Mircea looked around wildly and saw a hand on his ankle. A sapphire plume. A golden helmet running with reflected fire—

A fist in his face.

He felt his cheekbone shatter, and his lip split. Making him lisp slightly when he snarled, “You’re early.”

And then he flipped and kicked out—and smashed his foot into the officer’s face, hard enough to break that patrician nose.

Trust him to show up in the middle of a desert sandstorm, or whatever the hell the combatants in the garden thought they were doing. Mircea preferred to deal with one crisis at a time, but the man seemed to have a different idea. Although he didn’t appear to have expected the servile creature he’d met above to put up much of a fight.

Because the maneuver had worked.

The guard let go, cursing, blood spurting from the wound, and Mircea scrambled away.

Straight into a mass of overheated sand.

It had piled up in the short time the struggle had taken, already coating the ground an inch thick. He felt his hands start to burn, along with the knees of his hosen, and the panic of a vampire confronted with excessive heat start to rise. He ruthlessly suppressed it. And scurried ahead, half blind and deaf from the howling winds, flesh burning, hands searching. And finding—

Not a way out, but something almost as good.

His palm encountered wood, a good three inches thick, still cool and solid despite the conditions. The tabletop, he realized, old and black and carved—and ruined, when he ruthlessly snapped off the heavy legs. He left the crossed supports under the bottom for a grip, not knowing if they’d be needed, since the slab was almost as long as him and built of Spanish hardwood. It would have taken at least four men to lift it.

Or one desperate vampire,
he thought, getting back to his feet and staggering a bit under the weight.

But it was still a blessed relief, cutting off much of the stinging sand and allowing him to see a way forward. Or it would have, if the torches hadn’t guttered in the wind. But he found his way by the direction the sand was blowing, and finally lurched into one of the relatively quiet areas between the windows.

Only to find the same thing happening everywhere.

Plaster was pouring down now, from a fissure that had opened in the ceiling. The whole corridor was shaking. And rivers of sand were spewing in from half a dozen windows.

Dim moonlight spilled across the scene from a distant window to the outside, lending the rivers a silvery quality, like water flooding through the portholes of a sinking ship. Only this ship would have already sunk by now. Even the walls between the windows were riddled with sharp-edged debris, their jagged ends glinting palely in the low light.

Mircea stared at them, wondering at the force it took to stab a piece of tile through a solid wall. Probably about the same as it would take to do it to a tabletop. And while most of the shards were stone or tile, some of them were wood.

The remains of the garden’s few trees, he supposed.

But he was going to have to risk it, nonetheless.

For more than one reason,
he thought, as an old battlefield instinct kicked in. And alerted him a bare instant before a fist crashed into the shield he swung around. And then through it, to punch the air in front of Mircea’s wide eyes.
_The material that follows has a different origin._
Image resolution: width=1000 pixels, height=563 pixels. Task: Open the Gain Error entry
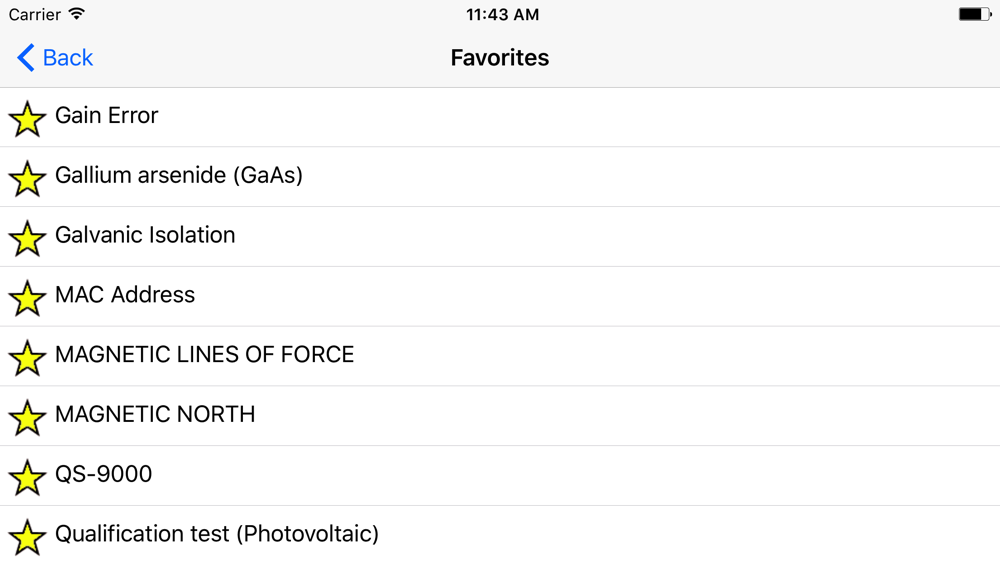tap(500, 117)
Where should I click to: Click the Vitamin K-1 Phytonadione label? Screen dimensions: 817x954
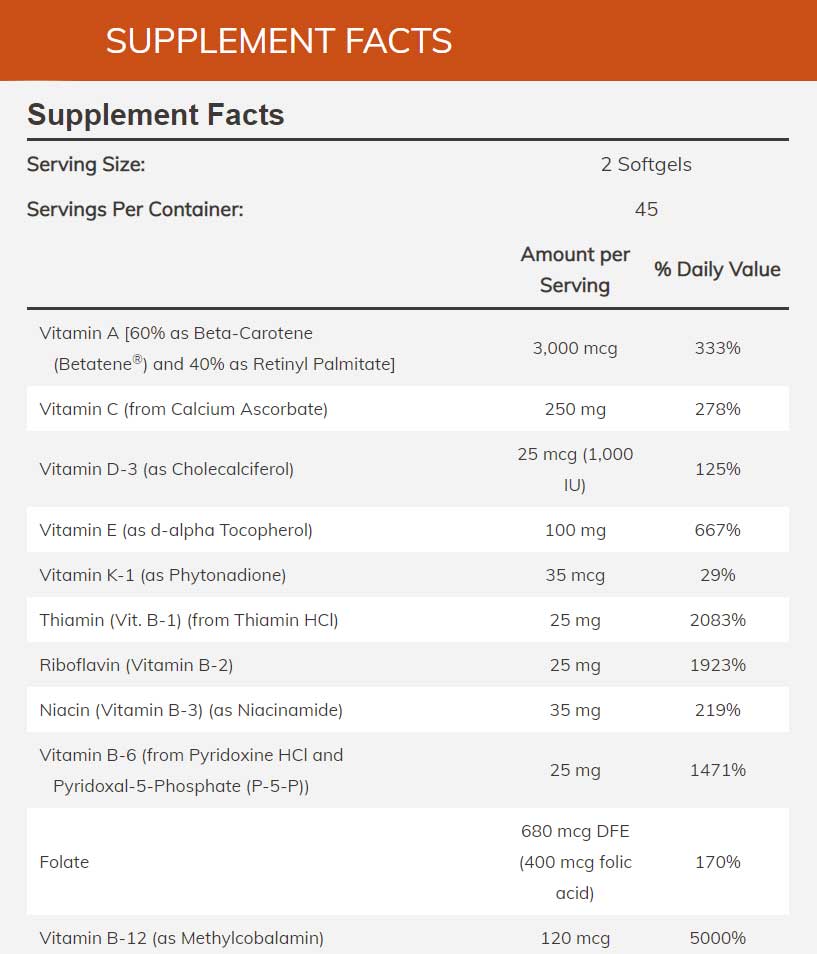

The fist became hung up there, as the table held and the jagged shards around the officer’s arm bit into his flesh when he tried to pull it out.

He wrenched Mircea’s makeshift shield around, staring at him over the slanted top. Then grabbed for his throat, before Mircea jerked back, swinging them around again. They suddenly reminded him of the dancing figurines; he only hoped this wasn’t going to end the same way.

But it was beginning to look like it, he thought, as he was suddenly jerked far too close to a bloody face and a fanged-filled mouth.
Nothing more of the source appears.